▸ REQUIRED TASKS:
• A. In the article below on Hamish Spencer's research fellowship, what is the fellowship's annual value?
• B. Please duplicate a portion of the article on Hamish Spencer's research fellowship: begin at the words "The fellowship is" and stop after "receive the award.".
• C. Translate this sentence from the article on Hamish Spencer's research fellowship into Spanish: "Prof Spencer is one of three in New Zealand to receive the award."

Looking at any population of living organisms, we see differences - people on the street look different from each other, University of Otago zoology Distinguished Professor Hamish Spencer says.
"Cats do too. Even creatures with which we are less familiar - snails, birds, insects - show variation, as, of course, do plants.
"Why do we look the way we do?"
It is called the "paradox of variation" and it is a huge question - one Prof Spencer hopes to answer with the aid of a Royal Society of New Zealand James Cook Research Fellowship.
The fellowship is worth $100,000 annually (plus $10,000 for relevant expenses) and is for researchers at the height of their careers, allowing them to undertake study or research in their field for two years.
Prof Spencer is one of three in New Zealand to receive the award.
He is an evolutionary biologist and uses mathematical modelling and molecular genetics to understand the processes driving the evolution of the world’s broad biodiversity.
"To some degree, these differences reflect genetic differences among individuals.
"This heritable variation is at the heart of evolution, as Darwin pointed out.
"Natural selection accentuates these differences to bring about evolutionary change; without any genetic differences, evolution doesn’t happen."
He said genetic differences were also critical to artificial selection.
"Different dog breeds, for example, have come about because of the genetic differences underlying the various traits that dog breeders favoured.

▸ DATA EXCERPT:
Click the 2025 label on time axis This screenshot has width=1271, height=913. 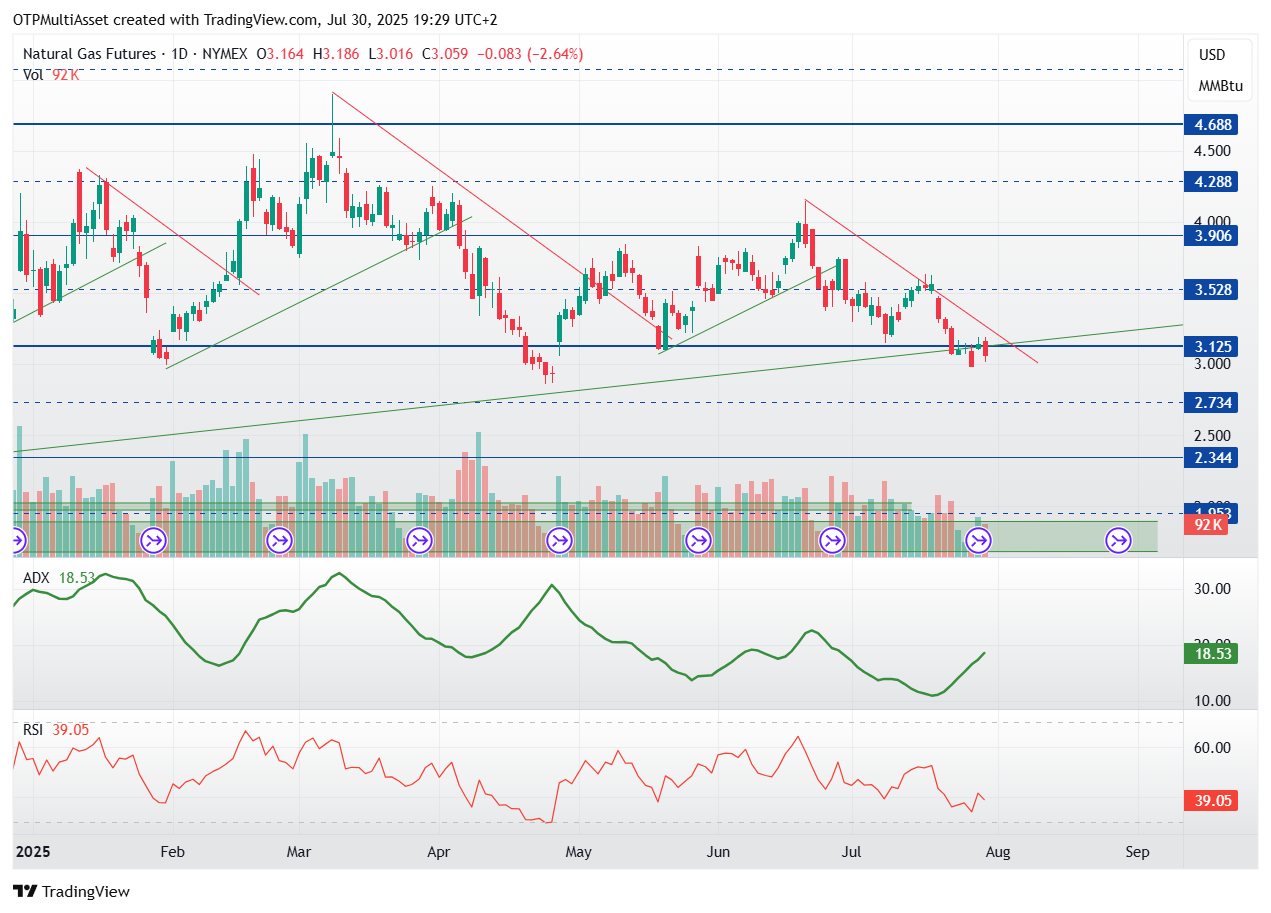tap(31, 852)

▸ RESPONSE LIST:
• A. $100,000 annually, plus $10,000 for relevant expenses.

• B.
The fellowship is worth $100,000 annually (plus $10,000 for relevant expenses) and is for researchers at the height of their careers, allowing them to undertake study or research in their field for two years.
Prof Spencer is one of three in New Zealand to receive the award.

• C. El profesor Spencer es uno de los tres en Nueva Zelanda en recibir el galardón.